What to return is the tail of the data, from the line that contains "Open the open-book" down to the last line, copied exactly.

(Collected data entries)
▬▬▬▬▬▬▬▬▬▬

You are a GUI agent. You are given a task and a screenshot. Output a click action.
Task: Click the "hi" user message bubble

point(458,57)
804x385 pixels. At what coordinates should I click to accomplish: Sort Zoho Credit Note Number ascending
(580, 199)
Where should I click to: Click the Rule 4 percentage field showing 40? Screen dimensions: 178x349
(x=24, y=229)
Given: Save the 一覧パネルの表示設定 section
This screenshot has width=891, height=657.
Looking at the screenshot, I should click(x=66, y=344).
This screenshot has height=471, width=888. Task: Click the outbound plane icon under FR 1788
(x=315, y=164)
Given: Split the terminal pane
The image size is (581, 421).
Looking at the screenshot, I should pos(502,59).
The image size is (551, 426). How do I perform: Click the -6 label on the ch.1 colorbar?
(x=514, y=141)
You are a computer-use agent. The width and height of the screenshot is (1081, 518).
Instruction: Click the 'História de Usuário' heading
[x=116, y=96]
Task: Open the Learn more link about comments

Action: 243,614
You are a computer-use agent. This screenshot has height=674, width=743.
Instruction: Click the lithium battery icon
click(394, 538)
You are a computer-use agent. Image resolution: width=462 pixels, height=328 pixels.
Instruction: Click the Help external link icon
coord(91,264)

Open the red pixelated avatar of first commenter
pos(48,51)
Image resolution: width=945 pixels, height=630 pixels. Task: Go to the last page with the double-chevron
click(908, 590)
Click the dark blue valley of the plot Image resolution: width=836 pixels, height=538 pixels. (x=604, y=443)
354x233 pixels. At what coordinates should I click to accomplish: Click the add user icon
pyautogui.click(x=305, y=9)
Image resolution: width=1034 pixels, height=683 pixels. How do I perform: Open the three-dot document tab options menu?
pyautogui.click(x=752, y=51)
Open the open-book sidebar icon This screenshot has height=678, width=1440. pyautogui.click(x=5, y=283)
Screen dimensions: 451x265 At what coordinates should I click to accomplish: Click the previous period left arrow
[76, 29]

▬▬▬▬▬▬▬▬▬▬

Answer to this exercise:
Open the open-book sidebar icon This screenshot has height=678, width=1440. pyautogui.click(x=5, y=283)
Screen dimensions: 451x265 At what coordinates should I click to accomplish: Click the previous period left arrow
[76, 29]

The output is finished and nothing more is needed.